Saturday, July 5, 2014

The Proverbs Man

I think it's easy for men to feel left out when it comes to Proverbs. Concerning gender roles within the book, most discussions focus on the picture of a virtuous wife in Proverbs 31 - commonly referred to as the "Proverbs 31 Woman." Ministries have been founded upon this passage, conferences establish, movements incited, and it only grows more popular over time. Hallelujah! I rejoice in the fact that God's Word is living and active among women.

But men need to know that Proverbs speaks to them as well! If they are like me, emphasis on the virtuous wife can be a deterrent from reading the book; not because there is anything wrong with the passage or its usage, but because of the impression that little can be applied to me. The truth of the matter is this, though: Proverbs 31 has a high concentration of biblical womanhood, but scattered throughout the rest of the book are hundreds of references that apply men. With a little bit of focus, the references can be arranged into a thorough explanation of biblical manhood.

With popular culture and media shaping the Secular Man (one with little responsibility, lots of alcohol, bodybuilder muscles, and womanizing tendencies), men of God need to know what a Proverbs Man looks like. After all, scripture is clear that the key to healthy families and societies is the presence of righteous men.

So what does the Proverbs Man look like? Let's see what the book tells us; don't worry a lot of characteristics and passages are listed below, but I will summarize and explain in conclusion.

* [Data under study]:

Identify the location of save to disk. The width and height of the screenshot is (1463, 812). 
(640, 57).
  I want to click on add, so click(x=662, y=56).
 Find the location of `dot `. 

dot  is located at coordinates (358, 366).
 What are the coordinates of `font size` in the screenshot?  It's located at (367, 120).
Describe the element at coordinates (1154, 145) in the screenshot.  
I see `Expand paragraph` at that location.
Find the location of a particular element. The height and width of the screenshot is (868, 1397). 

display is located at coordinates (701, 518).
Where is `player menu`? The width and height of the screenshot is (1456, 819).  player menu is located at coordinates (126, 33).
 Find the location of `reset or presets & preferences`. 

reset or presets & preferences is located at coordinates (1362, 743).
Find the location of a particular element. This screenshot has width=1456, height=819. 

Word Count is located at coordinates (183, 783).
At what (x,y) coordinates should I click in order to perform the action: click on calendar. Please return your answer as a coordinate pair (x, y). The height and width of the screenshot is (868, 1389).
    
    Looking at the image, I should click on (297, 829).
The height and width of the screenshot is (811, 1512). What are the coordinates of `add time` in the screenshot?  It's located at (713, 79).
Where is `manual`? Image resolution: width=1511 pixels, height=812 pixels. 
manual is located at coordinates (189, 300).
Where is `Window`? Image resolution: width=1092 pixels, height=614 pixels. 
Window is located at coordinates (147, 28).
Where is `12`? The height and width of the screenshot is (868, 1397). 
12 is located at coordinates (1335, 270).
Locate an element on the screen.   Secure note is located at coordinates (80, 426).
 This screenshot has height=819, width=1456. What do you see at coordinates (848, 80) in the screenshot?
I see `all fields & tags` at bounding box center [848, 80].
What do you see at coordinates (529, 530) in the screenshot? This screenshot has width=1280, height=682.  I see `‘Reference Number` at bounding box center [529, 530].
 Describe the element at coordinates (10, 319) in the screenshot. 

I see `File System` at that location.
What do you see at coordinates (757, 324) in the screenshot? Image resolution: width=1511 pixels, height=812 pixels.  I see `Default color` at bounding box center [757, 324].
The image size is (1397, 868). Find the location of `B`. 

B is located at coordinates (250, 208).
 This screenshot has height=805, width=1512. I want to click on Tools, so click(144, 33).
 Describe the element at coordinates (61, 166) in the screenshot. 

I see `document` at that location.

* [What to work on]: Continue the blog post about the Proverbs Man, picking up right after its last sentence.

* [Expected output]:
His Character
The Proverbs Man lives by righteousness. This means that he fears the Lord (1:7, 14:16), revering and acknowledging God in every situation; from this one action flows every other positive characteristic, for "Fear of the Lord is the foundation of true knowledge." As a result of his decision to fear the Lord and walk in righteousness, he hates falsehood (13:5), shuns evil (3:7, 16:6), speaks the truth (22:21), and does what is right (2:20).

His character is also marked by humility. The Proverbs Man is wise because he fears the Lord, and honored because he humbles himself (15:33). We see this aspect of manhood most prominently in Jesus, who gave up his divine privileges in obedience to the Father - taking on humanity and dying a criminal's death (Philippians 2:5-11); he taught servant leadership and meekness in every circumstance (more about that later)!

The Proverbs Man is also self-controlled. His temperament is restrained (29:11), calm (17:27), and steady (29:8). In his actions he exemplifies cautiousness (19:2) and thinks before doing anything (13:6, 14:8, 12:23, 15:2).

His Relationships
We already know that he fears the Lord and is ever mindful of his presence (3:6). It is also true that the Proverbs Man trusts the Lord (3:5, 16:3), chooses to follow his plan (8:10-11), submits to his discipline (1:2-3, 3:11), and confesses sin to him (28:13).

But his relationship to God is not the only one that matters; family life is also an important dynamic to which he attends. He respects his parents (17:6), listens to their council (23:22), and brings them honor and joy (10:1, 15:20, 23:24, 10:5). This is an aspect of biblical manhood that is often overlooked - but is a crucial part of building a lifestyle of humility and respect.

To his wife he is appreciative, treating her as a gift from God and as his crowning glory (18:22, 19:14, 12:4, 31:10-3). He also praises her (31:28), trusts her (31:11), and is faithful to her (5:15-20); this is not only the proper way to love and lead his wife, it also provides an example for children to follow. Maintaing marriage in this way is one of the most effective ways to build a lasting family legacy of righteousness.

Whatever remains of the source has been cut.